Now, a lot of Java applications have a thing called JMX, which are the Java Management Extensions. They consist of a series of Managed Beans. Beans have methods that you are able to call. Neo4j provides an interface to JMX. You are able to set it up remotely or you are able to call Cypher procedures inside of Neo4j and get JMX data out of it that way.
To give you a simple example in Cypher terms, if I ran this query against Neo4j 3.5, I would be asking for Java platform level statistics about the operating system underneath.
What Halin Won’t Do
There are a couple of limitations of what Halin won’t do. Halin won’t do real-time alerting or 24/7 monitoring or setting of trip thresholds.
If you’re part of a big enterprise and you have bespoke needs like wanting to make it so whenever the page cache faults exceed some certain threshold somebody gets paged – Halin is not for that use case.
For that, there are a bunch of other tools like Grafana, Stackdriver and Datadog. That makes the problem look a little bit different. Instead of visualizing what’s going on with your cluster, what you’re going to do is use Prometheus metrics and ship them over to a service like Datadog. Datadog, as a separate interface and application, would allow you to set thresholds and reminders and so on. Datadog could do things like automatically page your admin if the database is having trouble.
Monitoring Alternatives for Neo4j
Halin is not the only game in town. There are some articles on Medium that I’ve found to be resourceful.
There is an option to build operational dashboards with a tool called Hawtio.
There is a way of shipping monitoring metrics with Prometheus.
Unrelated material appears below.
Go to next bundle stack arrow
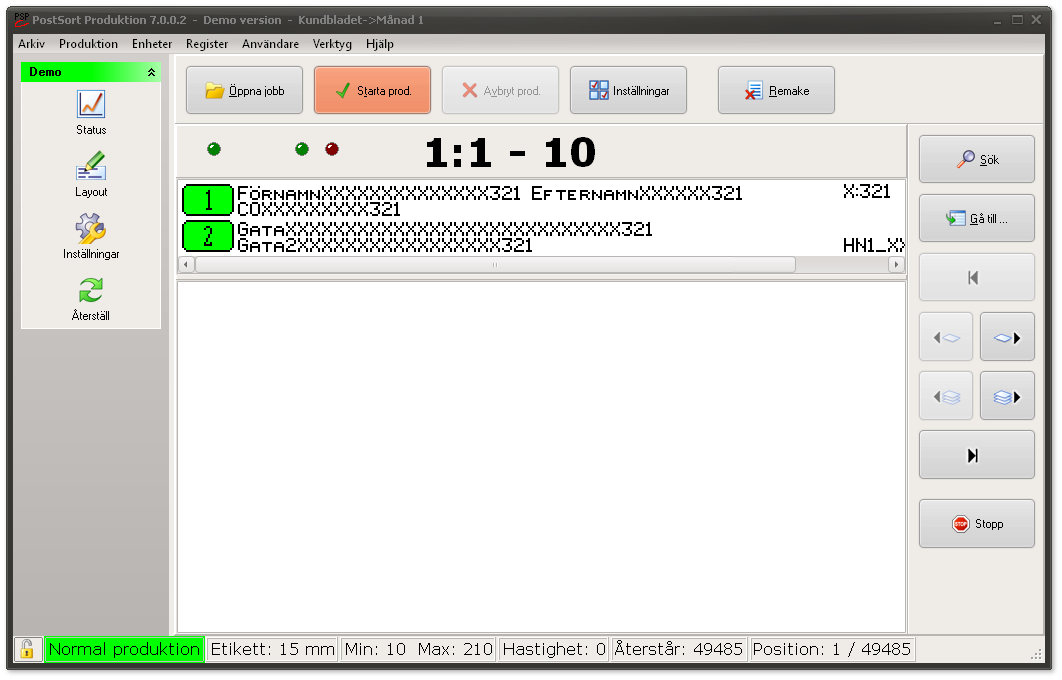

With Prometheus you will produce a feed of metrics from Neo4j to some third party tool.
There’s also a number of options for Grafana. Grafana is a monitoring tool that takes Graphite. If you are an enterprise customer I believe we have some internal dashboard code where we could help you with a preconfigured Grafana dashboard. However, there are a lot of other customers that are using these data feeds to build their own according to their own internal needs and we think that that’s also a great option.